Les conflits autour des fleuves, du Chobe et de l’Orange en Afrique australe au Nil dans le nord, montrent que l’accès à l’eau et le contrôle des sources d’eau peuvent déterminer la stabilité sociale, les migrations, les investissements et même les relations internationales.
Comment les changements fluviaux créent des conflits frontaliers
Un bon exemple est celui de la petite île située sur le fleuve Chobe, entre le Botswana et la Namibie. Cette île est appelée Kasikili au Botswana et Sedudu en Namibie. La question de la propriété de l’île est devenue importante après l’indépendance de la Namibie, qui a porté l’affaire devant la Cour internationale de justice en 1996, affirmant que l’île était son territoire depuis toujours.

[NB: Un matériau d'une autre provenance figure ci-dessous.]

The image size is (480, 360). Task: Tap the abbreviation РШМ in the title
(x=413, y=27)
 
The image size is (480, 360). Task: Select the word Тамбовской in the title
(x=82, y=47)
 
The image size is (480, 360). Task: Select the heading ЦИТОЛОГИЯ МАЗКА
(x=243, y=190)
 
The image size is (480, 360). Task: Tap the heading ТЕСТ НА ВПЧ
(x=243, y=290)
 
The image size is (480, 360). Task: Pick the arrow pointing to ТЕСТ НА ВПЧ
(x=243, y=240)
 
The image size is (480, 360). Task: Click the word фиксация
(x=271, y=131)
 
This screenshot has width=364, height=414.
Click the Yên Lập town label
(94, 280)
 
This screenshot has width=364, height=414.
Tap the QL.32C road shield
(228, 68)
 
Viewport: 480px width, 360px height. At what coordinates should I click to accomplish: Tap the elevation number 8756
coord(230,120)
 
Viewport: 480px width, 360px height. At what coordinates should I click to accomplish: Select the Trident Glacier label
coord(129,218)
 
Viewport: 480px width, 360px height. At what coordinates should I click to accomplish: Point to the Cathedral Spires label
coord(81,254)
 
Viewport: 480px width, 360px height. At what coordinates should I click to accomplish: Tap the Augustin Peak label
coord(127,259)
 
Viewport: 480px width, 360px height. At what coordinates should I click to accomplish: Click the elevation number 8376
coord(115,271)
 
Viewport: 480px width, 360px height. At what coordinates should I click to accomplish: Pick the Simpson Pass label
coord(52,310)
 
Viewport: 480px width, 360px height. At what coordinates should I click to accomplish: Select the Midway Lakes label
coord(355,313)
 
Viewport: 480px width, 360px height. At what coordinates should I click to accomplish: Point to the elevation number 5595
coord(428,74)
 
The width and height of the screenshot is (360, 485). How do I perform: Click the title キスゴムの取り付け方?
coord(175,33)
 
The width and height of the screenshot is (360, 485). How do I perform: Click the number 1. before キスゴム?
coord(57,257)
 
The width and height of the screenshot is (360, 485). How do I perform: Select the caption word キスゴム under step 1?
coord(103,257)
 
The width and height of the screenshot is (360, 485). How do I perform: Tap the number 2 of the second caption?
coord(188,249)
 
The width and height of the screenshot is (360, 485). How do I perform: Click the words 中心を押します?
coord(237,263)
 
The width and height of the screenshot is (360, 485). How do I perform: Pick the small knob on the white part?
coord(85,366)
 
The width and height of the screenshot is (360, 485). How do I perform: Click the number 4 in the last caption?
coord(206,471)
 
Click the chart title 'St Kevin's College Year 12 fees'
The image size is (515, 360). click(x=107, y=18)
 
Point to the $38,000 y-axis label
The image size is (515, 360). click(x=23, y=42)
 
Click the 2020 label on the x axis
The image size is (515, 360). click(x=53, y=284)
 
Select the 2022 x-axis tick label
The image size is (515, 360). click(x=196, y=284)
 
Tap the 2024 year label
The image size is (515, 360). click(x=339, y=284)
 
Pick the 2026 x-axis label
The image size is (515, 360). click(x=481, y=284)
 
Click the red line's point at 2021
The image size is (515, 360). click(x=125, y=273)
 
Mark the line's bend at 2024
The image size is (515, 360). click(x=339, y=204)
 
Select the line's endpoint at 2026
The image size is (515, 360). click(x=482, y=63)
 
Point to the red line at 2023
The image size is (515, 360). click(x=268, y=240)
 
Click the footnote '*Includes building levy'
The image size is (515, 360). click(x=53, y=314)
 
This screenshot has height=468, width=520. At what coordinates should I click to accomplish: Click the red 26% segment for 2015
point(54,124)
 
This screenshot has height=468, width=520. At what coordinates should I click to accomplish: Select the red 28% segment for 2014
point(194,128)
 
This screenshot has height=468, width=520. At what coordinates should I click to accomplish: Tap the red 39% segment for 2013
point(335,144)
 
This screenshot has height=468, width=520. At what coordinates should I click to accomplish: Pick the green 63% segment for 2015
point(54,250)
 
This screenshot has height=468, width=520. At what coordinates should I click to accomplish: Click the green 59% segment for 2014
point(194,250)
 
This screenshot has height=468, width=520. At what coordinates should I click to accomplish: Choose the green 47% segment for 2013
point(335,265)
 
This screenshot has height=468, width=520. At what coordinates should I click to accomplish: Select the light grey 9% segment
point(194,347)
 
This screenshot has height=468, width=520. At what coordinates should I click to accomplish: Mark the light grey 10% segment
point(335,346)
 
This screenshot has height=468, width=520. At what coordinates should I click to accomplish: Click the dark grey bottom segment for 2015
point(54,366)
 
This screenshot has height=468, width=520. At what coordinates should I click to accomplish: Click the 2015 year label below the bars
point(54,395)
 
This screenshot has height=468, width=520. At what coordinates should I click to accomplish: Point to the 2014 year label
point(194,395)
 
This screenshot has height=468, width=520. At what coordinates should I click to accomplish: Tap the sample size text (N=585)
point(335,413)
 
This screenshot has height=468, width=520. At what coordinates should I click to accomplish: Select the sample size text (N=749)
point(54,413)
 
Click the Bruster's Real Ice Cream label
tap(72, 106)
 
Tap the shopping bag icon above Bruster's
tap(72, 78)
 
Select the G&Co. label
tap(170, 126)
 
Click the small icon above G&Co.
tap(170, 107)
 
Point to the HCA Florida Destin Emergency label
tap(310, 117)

La Cour a statué contre la Namibie, invoquant la norme internationale qui reconnaît le thalweg du fleuve comme véritable frontière.
Le thalweg est la partie la plus profonde du lit d’un fleuve. Mais dans les cours d’eau qui évoluent rapidement, ce point le plus profond peut se déplacer au fil du temps, parfois après une seule grande crue. Dans ce cas, l’île se trouvait du côté botswanais du thalweg et appartenait donc au Botswana.
Cette délimitation juridique peut être très contestée, en particulier lorsqu’il s’agit de déterminer quel pays a accès aux ressources minérales des fleuves et de la mer (la délimitation des frontières s’étend jusqu’aux océans au niveau des estuaires).
Un autre exemple est le fleuve Orange, long de 2 200 kilomètres, et plus grand fleuve d’Afrique d’Afrique du Sud. Il traverse quatre pays – le Lesotho, l’Afrique du Sud, le Botswana et la Namibie – et en 1890, la frontière entre la Namibie et l’Afrique du Sud a été définie comme suivant la rive namibienne du fleuve (la ligne des hautes eaux) plutôt que le thalweg (ligne médiane).
La raison pour laquelle cette délimitation frontalière particulière ignore la norme juridique internationale consistant à utiliser le thalweg remonte à l’époque coloniale. À cette époque, des hostilités existaient entre la Grande-Bretagne et l’Allemagne. Les autorités britanniques de la colonie du Cap estimaient qu’il était possible d’empêcher l’installation permanente des Allemands en refusant à l’Afrique du Sud-Ouest allemande l’accès à l’approvisionnement fiable en eau du fleuve Orange.
Cette décision était motivée par la sécurité nationale et la perception d’une menace. Dans mes recherches, j’ai souvent observé ce type de situation.
Comment les frontières hydrauliques affectent la sécurité d’un pays
Le contrôle de l’eau est source de sécurité, qui peut prendre de nombreuses formes. Le contrôle des eaux de crue permet de se prémunir contre les inondations et les noyades. La lutte contre les inondations implique généralement la construction d’un ou plusieurs barrages afin de réduire l’ampleur des crues les plus importantes.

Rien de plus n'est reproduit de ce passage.